A recent King's Fund paper on what we could learn from the pandemic states that a successful and sustainable recovery is possible if there is investment in the resilience of communities and community-led approaches, with individuals and communities in the best possible health to cope with what comes next.
As part of the strategic programme for primary care, there is also a specific workstream on prevention and well-being. This workstream sets out a national primary proposal for mental health and well-being that will be the basis for planning and local provision.

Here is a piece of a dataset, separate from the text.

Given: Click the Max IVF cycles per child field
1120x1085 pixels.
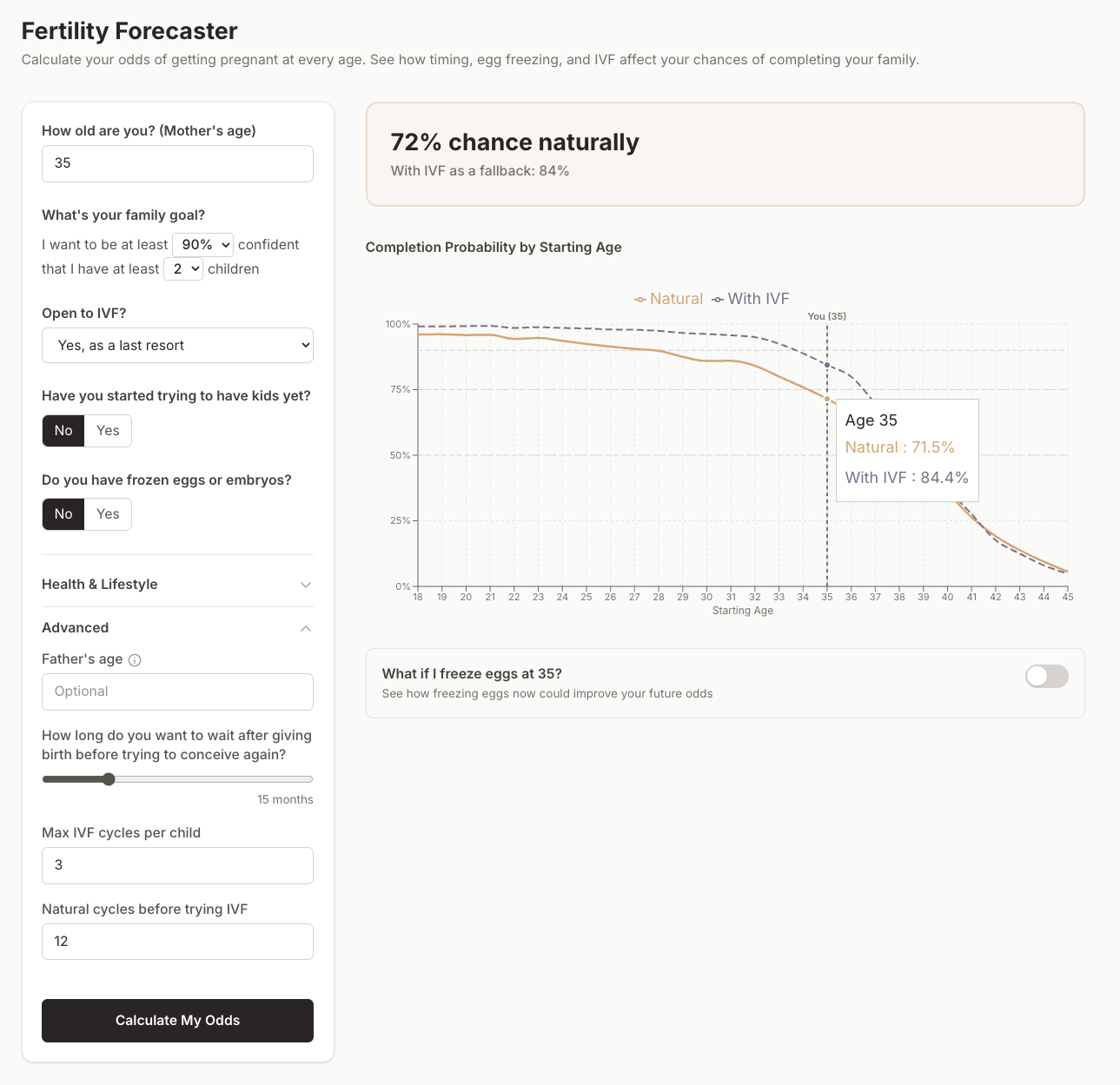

There are also other commitments under the programme for government for community services, and developing a national framework for social prescribing is one of them.
The new regional integration fund, which is worth £144.7 million, continues to move us closer to realising our vision in 'A Healthier Wales', a vision where Wales has one integrated health and care system, that concentrates on health and well-being and on preventing illness—a system that enables people to benefit easily from a wide range of services and facilities in their communities.
To close, I think we can agree that a wide variety of measures are being developed to improve access to healthcare, but there is more yet to come. As well as improving access for individuals, I want to see these improvements making a positive difference to those who provide the services. Their commitment is constant, and it's important that we support individuals in their communities. And the support that they have provided to the public has been exceptional. Thank you very much.
I thank the Minister. That brings today's proceedings to a close. Thank you, everyone.